While covering these trials, Ritz worked with several journalists, including the late New York Daily News reporter Theo Wilson, Associated Press senior trial reporter and special correspondent, Linda Deutsch, and Associated Press chief United Nations correspondent, Edie Lederer.

Ritz's courtroom drawings of the Angela Davis trial were featured in the 2012 documentary, Free Angela and All Political Prisoners.

Ritz continued to cover trials through the early 1980s.

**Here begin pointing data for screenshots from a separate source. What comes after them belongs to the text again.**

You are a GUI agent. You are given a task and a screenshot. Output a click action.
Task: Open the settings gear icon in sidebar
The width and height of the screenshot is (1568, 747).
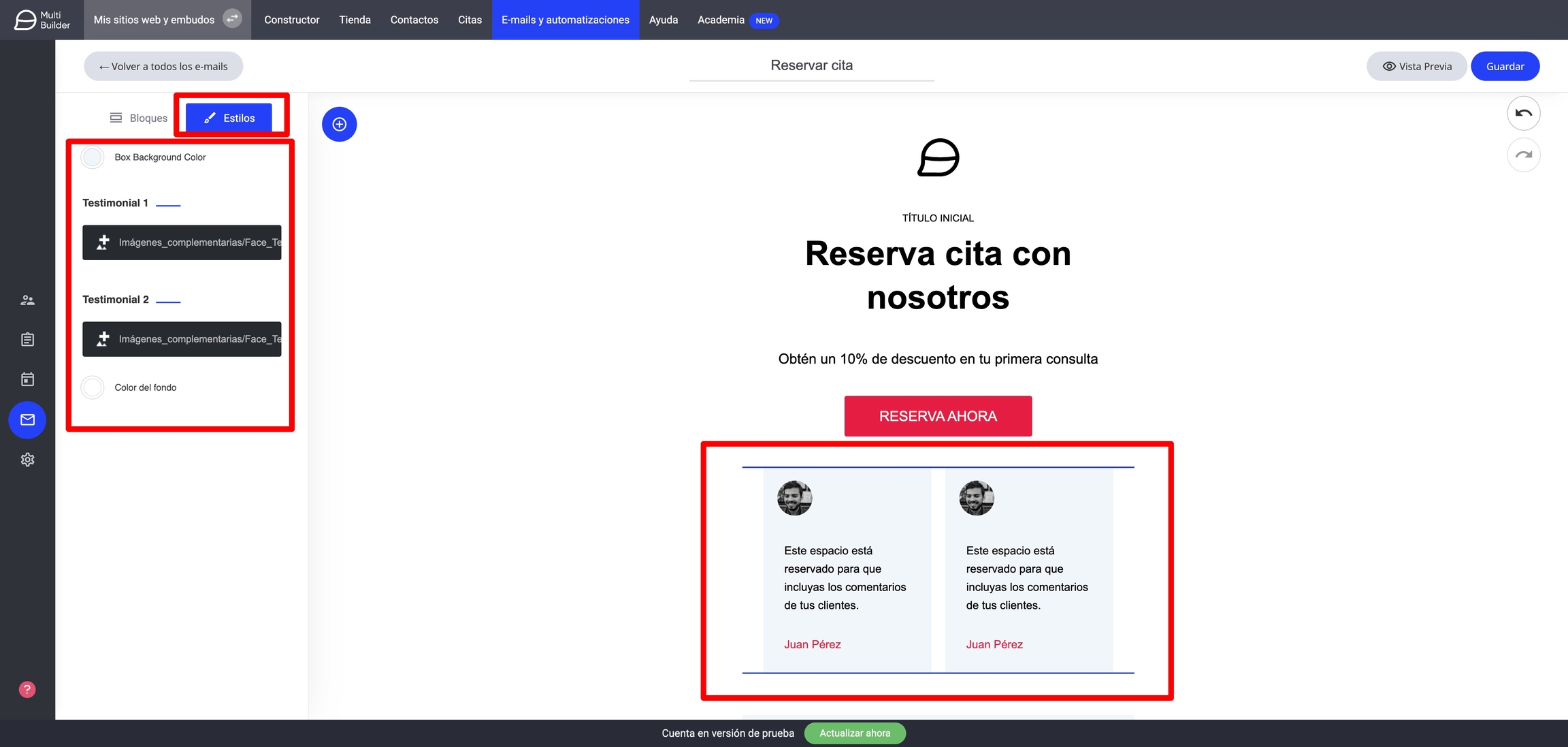27,460
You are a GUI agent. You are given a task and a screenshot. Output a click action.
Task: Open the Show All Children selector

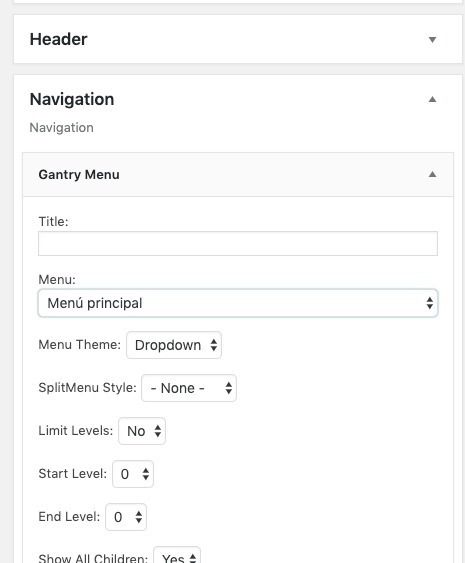click(x=177, y=555)
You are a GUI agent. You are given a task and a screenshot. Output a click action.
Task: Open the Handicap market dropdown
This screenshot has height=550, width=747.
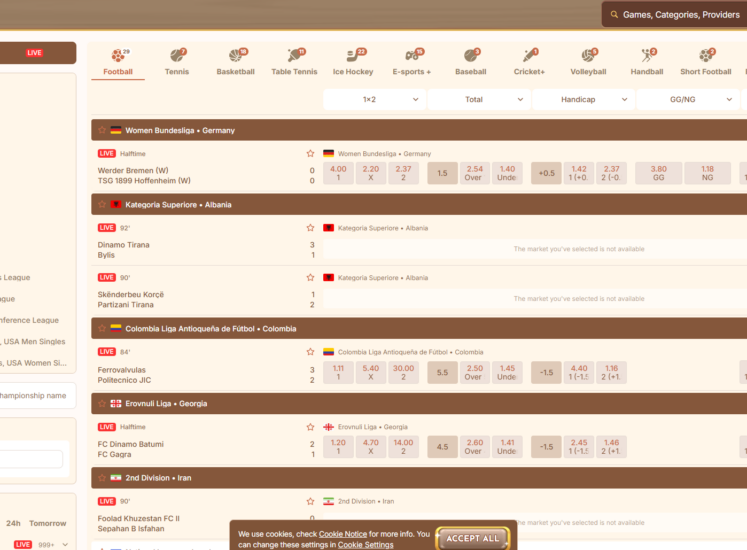pos(583,99)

In the 1990s, the Associated Press brought Ritz out of retirement to cover the O. J. Simpson civil trial.

==Shows and exhibitions==

Early in Ritz's career, selected works (oil paintings) went on display at national juried shows at Corcoran Gallery of Art and at the Smithsonian.

During her years as a Courtroom Artist, Ritz's sketches appeared in numerous publications, including the Washington Post and various Associated Press affiliates. Ritz's sketches were also used on CBS news broadcasts and other media outlets.

In 1993, Ritz donated 1,837 courtroom drawings to the UC Berkeley Bancroft Library.

In 2005, the UC Berkeley Art Museum held an exposition of Ritz's sketches.

Later that year, the California Senate followed up with an exposition of Ritz's selected works.

==Death==
Rosalie Ritz died in California on April 18, 2008, nine months after the passing of her husband of 61 years, Erwin Ritz. She is survived by four children, five grandchildren and one great-granddaughter.